(Entries taken from a collection)
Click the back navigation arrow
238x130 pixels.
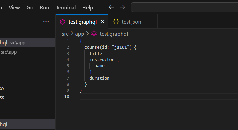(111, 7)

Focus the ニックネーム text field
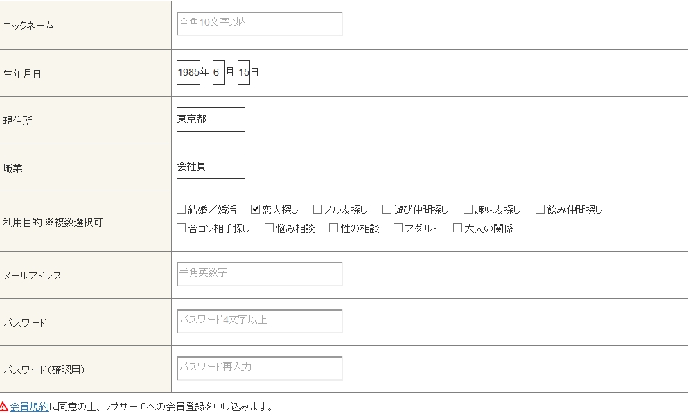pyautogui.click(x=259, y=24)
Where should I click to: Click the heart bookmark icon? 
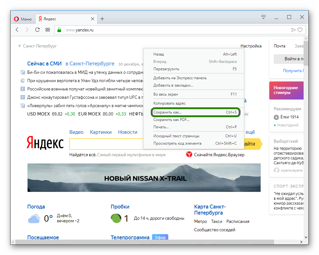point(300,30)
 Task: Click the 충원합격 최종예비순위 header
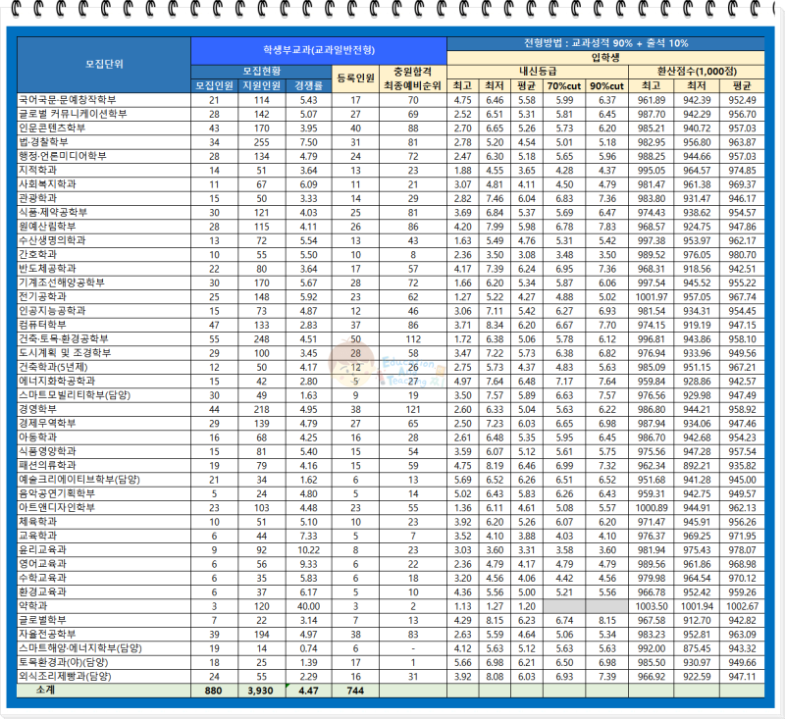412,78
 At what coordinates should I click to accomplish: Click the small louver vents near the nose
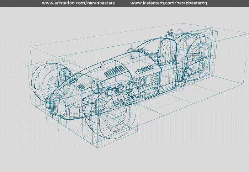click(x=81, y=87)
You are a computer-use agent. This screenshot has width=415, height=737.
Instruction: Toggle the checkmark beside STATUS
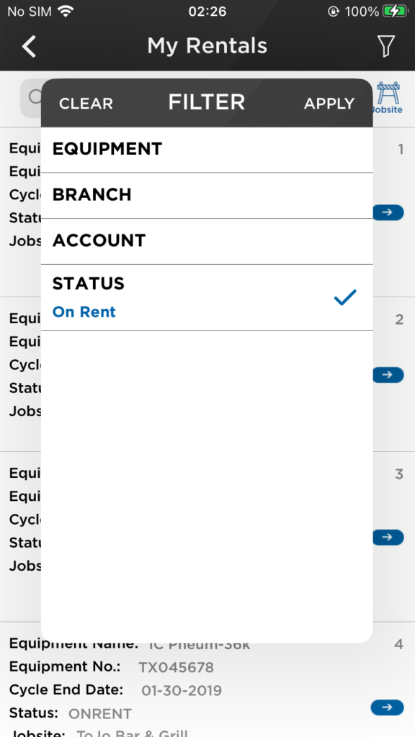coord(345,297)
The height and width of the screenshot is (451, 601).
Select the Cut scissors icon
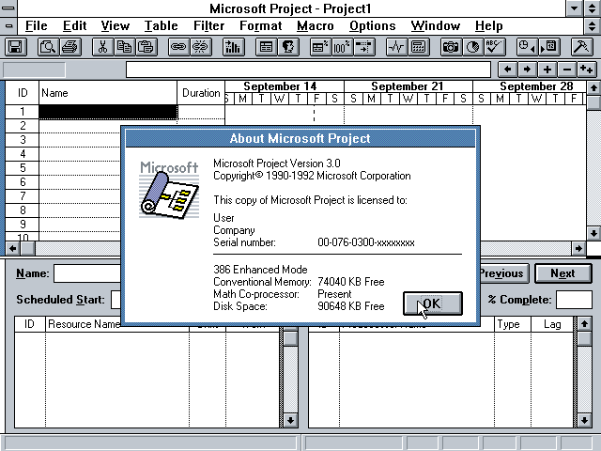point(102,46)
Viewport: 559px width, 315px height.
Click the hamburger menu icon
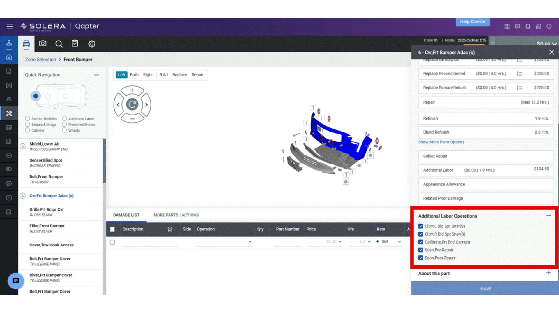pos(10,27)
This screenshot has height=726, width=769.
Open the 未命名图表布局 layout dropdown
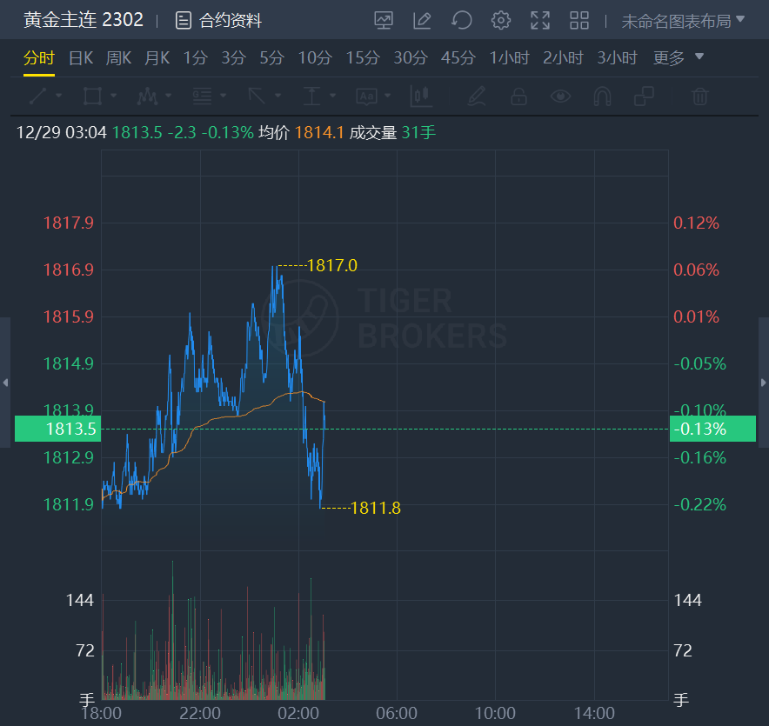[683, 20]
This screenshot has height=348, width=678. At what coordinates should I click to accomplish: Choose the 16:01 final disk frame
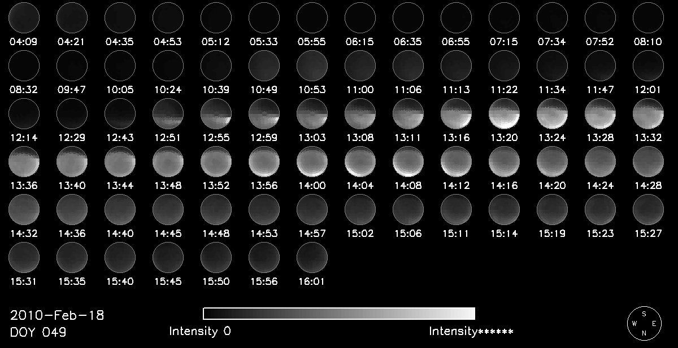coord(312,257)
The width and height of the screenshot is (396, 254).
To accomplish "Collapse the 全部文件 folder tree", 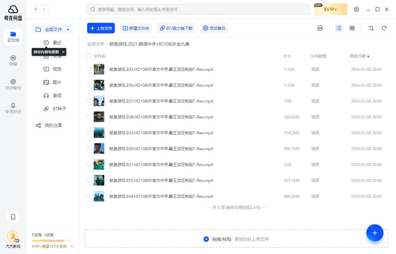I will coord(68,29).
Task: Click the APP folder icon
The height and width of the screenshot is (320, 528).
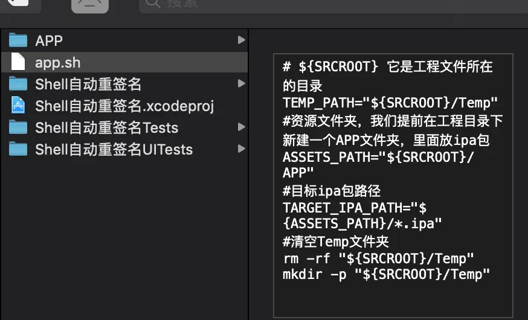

> **Request**
Repeat the material from the line with "Where should I" to the line with "click(x=81, y=87)", both of those lines included, without reproducing the pictures.

> **Exercise output**
Where should I click to: Click the heart bookmark icon? 
point(300,30)
 Task: Click the 충원합격 최종예비순위 header
412,78
 At what coordinates should I click to accomplish: Click the small louver vents near the nose
click(x=81, y=87)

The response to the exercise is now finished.